Il nous paraît peu réaliste de s’attendre à des interventions massives et non-stérilisées de la BCE dans un futur proche, à moins d’être confronté à un scénario financier catastrophe de type « Eurogeddon ». Si la mise en place des étapes énoncées précédemment se révélaient insuffisantes face à une pression continue des marchés, un scénario alternatif consisterait en un engagement plus explicite de la part de la BCE pour mener un programme SMP prédéfini (par exemple sur un total de 200 à 300 Mds EUR sur les prochains 12 à 18 mois). Cette approche plus radicale pourrait notamment être déclenchée par un défaut grec désordonné, un risque immédiat d’une sortie de la Grèce de la zone euro, un gel complet sur certains segments de marché et/ou la faillite d’une grande banque, par exemple.

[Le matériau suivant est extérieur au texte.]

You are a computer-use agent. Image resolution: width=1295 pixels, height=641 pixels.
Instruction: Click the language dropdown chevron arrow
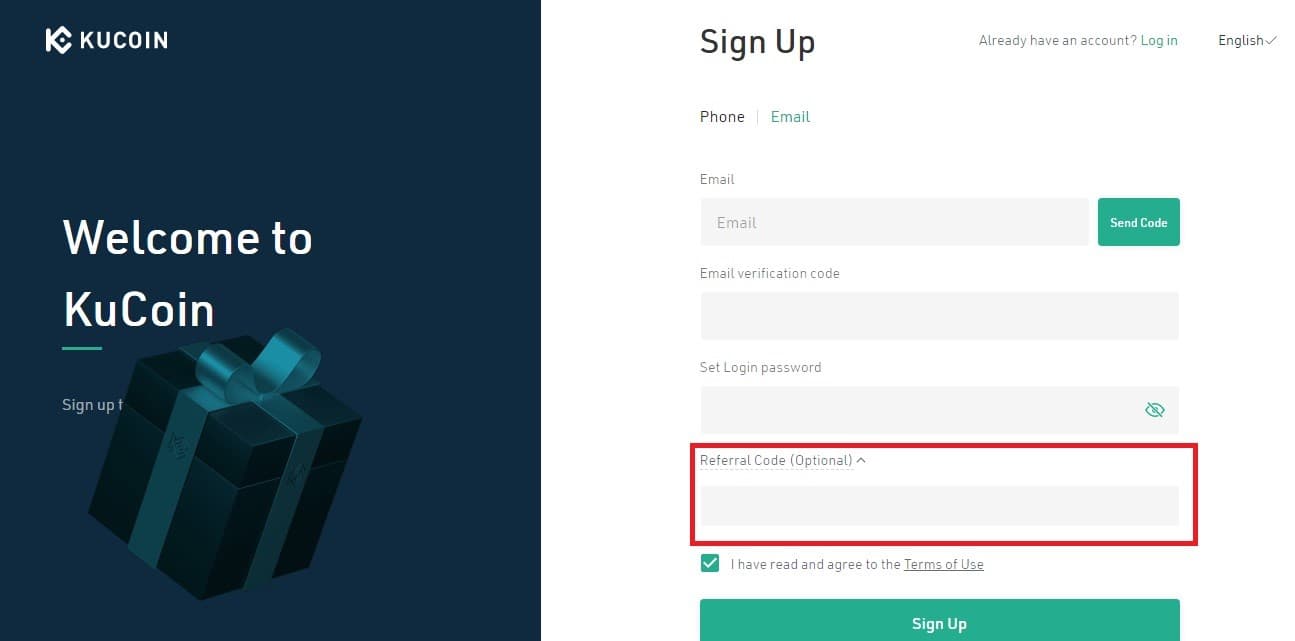point(1271,41)
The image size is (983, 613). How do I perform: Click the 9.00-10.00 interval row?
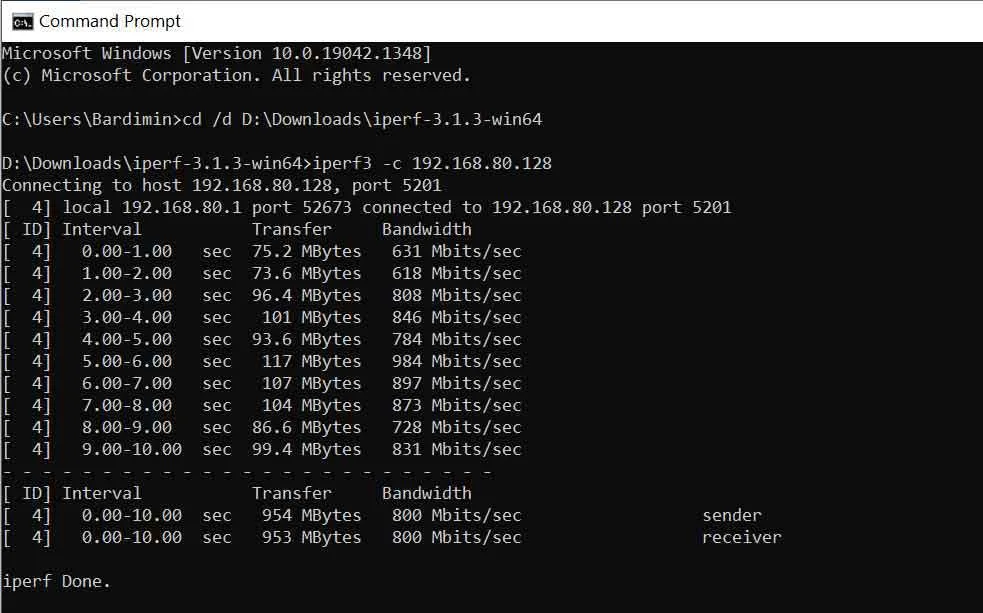tap(262, 449)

Dans le cadre institutionnel actuel, un engagement de la BCE pour défendre un niveau spécifique de taux souverains se heurterait à des contraintes légales, comme l’a récemment souligné le président de la BuBa Jens Weidmann. En pratique, la BCE semble certes avoir une cible implicite de 7% sur les taux souverains à 10 ans mais rendre une telle cible officielle reviendrait, du moins pour certains observateurs, à une monétisation des déficits favorisant un pays en particulier, ce qui est explicitement interdit par le Traité. Un engagement à défendre un niveau spécifique de spreads souverains (par exemple, sous les 300 pdb pour les spreads à 10 ans d’un pays jugé « solvable ») pourrait être plus facile à justifier, en invoquant la rupture des canaux de transmission de la politique monétaire. Ces derniers sont défaillants pour la périphérie et, même dans les pays du centre, de nouvelles baisses de taux directeurs pourraient ne pas avoir d’impact majeur sur les taux longs.

Cette approche aurait probablement pour mérite de provoquer une détente immédiate sur les marchés. Tout le paradoxe tient d’ailleurs au fait que si la BCE s’engage effectivement sur des interventions massives, voire illimitées, par exemple pour défendre un niveau de spread donné, elle n’aurait probablement pas besoin de mobiliser des montants aussi élevés qu’aujourd’hui, dans l’hypothèse que les marchés jugent cet engagement crédible.

La situation semble évoluer rapidement, y compris en Allemagne où des voix se sont élevées contre la position rigide et dogmatique de la Bundesbank. On citera notamment les propos de Peter Bofinger, un des cinq conseillers économiques de la Chancelière, qui a déclaré que « ce dont l’Italie a besoin ce sont des taux d’intérêt de 4% plutôt que 7% », et si les mécanismes de sauvetage ne marchent pas « au final il ne reste plus que la BCE […] mais s’ils le font alors ils devraient le faire de manière plus étendue. Alors ils devraient annoncer un plafond pour les taux. » Le ministre des Finances néerlandais, parmi d’autres, a envoyé le même type de message. Malheureusement, il est probable que la situation se détériore à nouveau avant que de telles mesures radicales soient envisagées et que l’Allemagne fasse des concessions, comme d’habitude en Europe.